QUOTED TEXT:
■ ■ ■ ■

Resource Isolation With Cgroup v2#

This page describes how to use Ray’s native cgroup v2 based resource isolation to significantly improve the reliability of a Ray Cluster.

Note

This feature is only available in Ray version 2.51.0 and above on Linux.

Background#

A Ray cluster consists of Ray Nodes which run two types of processes:

  1. System critical processes internal to Ray which are critical to node health

  2. Worker processes that are executing user code inside of remote tasks and actors

Without resource isolation, user processes can starve system processes of CPU and memory leading to node failure. Node failure can cause instability in your workload and in extreme cases lead to job failure.

As of v2.51.0, Ray uses cgroup v2 to reserve CPU and memory resources for Ray’s system processes to protect them from out-of-memory (OOM) errors and CPU starvation.

Requirements#

Configuring and enabling Resource Isolation can be involved depending on how you are deploying and running Ray. Let’s cover some basic requirements which apply to all environments:

  • Ray version 2.51.0 and above

  • Linux operating system running kernel version 5.8 or above

  • Cgroup v1 is disabled.

  • Cgroup v2 enabled with read and write permissions. For more information, see How to Enable Cgroup v2.

■ ■ ■ ■

MATERIAL SUPPLIED:
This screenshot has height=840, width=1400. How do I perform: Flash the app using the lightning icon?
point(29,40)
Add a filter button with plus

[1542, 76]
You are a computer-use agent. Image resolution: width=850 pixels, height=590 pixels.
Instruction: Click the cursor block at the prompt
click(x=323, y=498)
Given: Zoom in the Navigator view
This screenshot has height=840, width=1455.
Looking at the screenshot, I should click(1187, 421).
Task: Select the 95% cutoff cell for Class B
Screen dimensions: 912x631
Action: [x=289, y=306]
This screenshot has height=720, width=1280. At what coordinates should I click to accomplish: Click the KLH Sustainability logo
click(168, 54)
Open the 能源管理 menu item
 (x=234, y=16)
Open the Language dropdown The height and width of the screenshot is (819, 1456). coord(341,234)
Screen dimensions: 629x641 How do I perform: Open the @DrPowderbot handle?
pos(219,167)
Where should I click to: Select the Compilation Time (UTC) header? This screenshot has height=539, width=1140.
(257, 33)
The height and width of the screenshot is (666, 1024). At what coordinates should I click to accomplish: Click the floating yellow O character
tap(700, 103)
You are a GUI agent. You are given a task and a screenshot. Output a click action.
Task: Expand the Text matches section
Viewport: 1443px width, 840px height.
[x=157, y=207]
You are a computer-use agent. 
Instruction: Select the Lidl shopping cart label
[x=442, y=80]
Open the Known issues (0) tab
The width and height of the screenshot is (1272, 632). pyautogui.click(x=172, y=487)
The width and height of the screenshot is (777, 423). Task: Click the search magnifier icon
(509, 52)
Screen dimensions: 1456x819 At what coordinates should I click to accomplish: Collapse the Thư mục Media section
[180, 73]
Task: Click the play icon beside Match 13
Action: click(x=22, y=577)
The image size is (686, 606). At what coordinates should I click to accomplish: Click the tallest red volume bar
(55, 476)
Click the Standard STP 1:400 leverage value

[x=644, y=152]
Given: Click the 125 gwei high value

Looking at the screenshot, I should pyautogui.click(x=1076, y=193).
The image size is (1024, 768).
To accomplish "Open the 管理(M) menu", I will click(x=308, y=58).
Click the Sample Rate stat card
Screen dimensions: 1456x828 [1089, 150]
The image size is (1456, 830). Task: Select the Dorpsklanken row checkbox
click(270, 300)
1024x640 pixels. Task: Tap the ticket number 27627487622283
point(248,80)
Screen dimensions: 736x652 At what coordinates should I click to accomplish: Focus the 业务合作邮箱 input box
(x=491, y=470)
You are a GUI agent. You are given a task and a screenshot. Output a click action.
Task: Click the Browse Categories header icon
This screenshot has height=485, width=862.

■ ■ ■ ■

EXERCISES:
1. What minimum Linux kernel version does the page on Ray's cgroup v2 resource isolation list as a requirement?
2. Please write the next part of the page on Ray's cgroup v2 resource isolation, picking up after its final sentence.

RESULTS IN ORDER:
1. Kernel version 5.8 or above.

2.
Running Ray in a Container#

If you are running Ray in a container (e.g. through Kubernetes), the container must have read and write access to the cgroup mount point. We can’t cover all possible ways of running Ray in a container so here are a few examples that cover the most common cases:

Running in Kubernetes with Privileged Security Context#

To enable privileged pods in Kubernetes, you need to set the securityContext in your podspec to privileged:

apiVersion: v1
kind: Pod
metadata:
  name: ubuntu-privileged
spec:
  containers:
  - name: ubuntu
    image: ubuntu:22.04
    command: ["/bin/bash", "-c", "--"]
    args: ["while true; do sleep 30; done;"]
    securityContext:
      privileged: true
    resources:
      requests:
        cpu: "32"
        memory: "128Gi"

Running in Google Kubernetes Engine (GKE) with Writable Cgroups#

Running pods in a privileged security context may not be acceptable for your use case. To avoid this, GKE allows you to use writable cgroups instead. See the GKE documentation on writable cgroups.

Running in a Bare Container#

If you’re running in a bare container (e.g. through Docker), you can use privileged containers.

Running Ray outside of a Container (VM or Baremetal)#

If you’re running Ray directly on Linux, the setup is a little more involved. You will need to:

  1. Create a cgroup for Ray

  2. Configure the cgroup to allow the user that starts Ray to have read and write permissions

  3. Move the process that will start Ray into the created cgroup.

  4. Start Ray with the cgroup path.

Here’s an example script that shows you how to perform these steps. This is to help you run ray on a single node for tests and not the recommended way to run a Ray cluster in production:

# Create the cgroup that will be managed by Ray.
sudo mkdir -p /sys/fs/cgroup/ray

# Make the current user the owner of the managed cgroup.
sudo chown -R $(whoami):$(whoami) /sys/fs/cgroup/ray

# Make the cgroup subtree writable.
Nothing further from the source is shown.